Ручечника увели — дальше разговаривать с ним было без толку, он явно предпочитал отсидку встрече с Фоксом. Оставалась Волокушина. Жеглов сбегал, переговорил с ней, и она без особого сопротивления согласилась позвонить Ане. Со связистами все было заранее договорено, и не прошло и часа, как мы сидели в маленькой уютной комнате Волокушиной в Кривоколенном переулке, 21. В комнате даже после обыска было чисто и уютно; массивный торгсиновский буфет сиял промытыми резными стеклами, кружевной подзор на кровати и такая же салфеточка под телефоном топорщилась от крахмала, мраморные слоники — семь штук по ранжиру на буфете — сулили счастье, которого Волокушина так жадно хотела, да не дождалась...

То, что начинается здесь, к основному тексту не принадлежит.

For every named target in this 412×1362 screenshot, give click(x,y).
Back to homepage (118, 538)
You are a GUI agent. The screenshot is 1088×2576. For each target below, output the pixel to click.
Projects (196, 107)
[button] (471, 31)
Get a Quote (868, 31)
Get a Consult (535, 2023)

После того как Волокушина позвонила по телефону бабке Задохиной, разговаривать нам было особенно не о чем — инструкции полной мерой были выданы по дороге, — мы сидели молча, думая каждый о своем, и только старший сержант Сафиуллин из отдела связи, приехавший с нами для обеспечения нормальной работы аппаратуры, время от времени проверял, не фонят ли наушники, которые он для нас с Жегловым подключил к телефону параллельно. Конечно, прождать можно было черт те сколько — и сутки, и двое, — но нам повезло: минут через сорок телефон задребезжал, и Волокушина, резко побледнев, сняла трубку. Мы тоже прижали к ушам наушники. Мужской низкий голос прозвучал так, будто звонили из соседней квартиры:
— Света?
— Да, я... — Волокушина глазами, всем лицом, головой показала нам, что это Фокс.
— Где Петька? — требовательно спросил Фокс.